# Awkward Array x NVIDIA
Awkward Array provides an API to perform calculations using NVIDIA GPUs if available. This provides an interface familiar to Awkward users without needing any new knowledge of CUDA programming. Below, I will show how simple it is to leverage GPUs as accelerators with awkward.

First, let's create an array of data on both the cpu and GPU by specifying the requested 'backend'.

In [1]:
import awkward as ak
import numpy as np
data = np.array([0,1,2,3,4,5,6,7,8,9,10])
array_CPU = ak.Array(data, backend = "cpu")
array_GPU = ak.Array(data, backend = "cuda")

In [2]:
array_GPU

Let's compare the performance between the backends.

In [3]:
%%timeit
# CPU
array_CPU**2

380 μs ± 2.03 μs per loop (mean ± std. dev. of 7 runs, 1,000 loops each)


In [4]:
%%timeit
# GPU
array_GPU**2

1.06 ms ± 252 μs per loop (mean ± std. dev. of 7 runs, 1 loop each)
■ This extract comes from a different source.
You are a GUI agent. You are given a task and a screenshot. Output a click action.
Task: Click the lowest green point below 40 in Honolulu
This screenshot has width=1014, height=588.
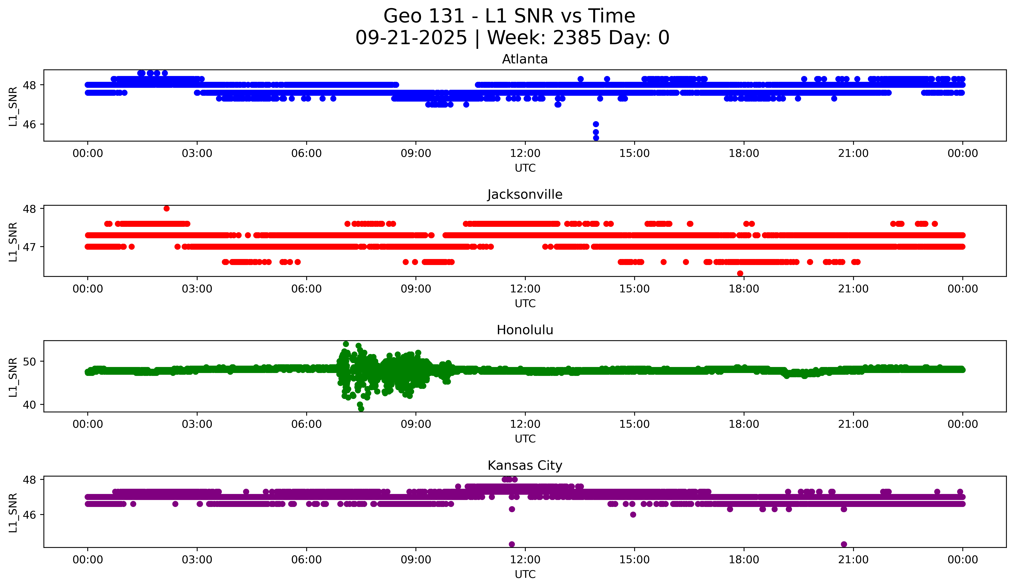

But wait! Here we see that using the GPU is a fair bit slower. GPUs have high throughput, but they also have high latency. It takes time for the CPU to send instructions to the GPU, and copying the result back to the host (CPU) is an expensive operation. GPUs realize performance benefits when the computation time far exceeds the latency overhead. Let's compare again but with much more data (~4GB).

In [5]:
dtype = np.int32
shape = (500_000_000)
data = np.random.default_rng().integers(low=0,high=10,size = shape)
array_CPU = ak.Array(data, backend = "cpu")
array_GPU = ak.Array(data, backend = "cuda")

In [6]:
array_GPU

In [7]:
%%time
result = array_CPU**2

CPU times: user 505 ms, sys: 952 ms, total: 1.46 s
Wall time: 1.46 s


In [8]:
%%time
result = array_GPU**2

CPU times: user 5.37 ms, sys: 16.9 ms, total: 22.3 ms
Wall time: 28 ms


# Cupy

`Cupy` is a library which functions as an extension of `numpy` but for arrays stored on CUDA capable GPUs. Many of the numpy functions are implemented for `cupy`, and `cupy` provides an API which gives access to certain cuda functionalities (device synching, cuda streams).

In [9]:
import cupy as cp
import numpy as np
shape = (1000,1000)
data = np.random.default_rng().integers(low=0,high=100,size = shape)
data_cupy = cp.array(data)
data_cpu = np.array(data)

In [10]:
print(type(data_cupy))
print(data_cupy.data)

<class 'cupy.ndarray'>
<MemoryPointer 0x7f8a92800000 device=0 mem=<cupy.cuda.memory.PooledMemory object at 0x7f92e9751fb0>>


In [11]:
%%timeit
result = np.matmul(data_cpu, data_cpu)

716 ms ± 10.7 ms per loop (mean ± std. dev. of 7 runs, 1 loop each)


In [12]:
%%timeit
result = cp.matmul(data_cupy, data_cupy)

115 μs ± 62.8 μs per loop (mean ± std. dev. of 7 runs, 1 loop each)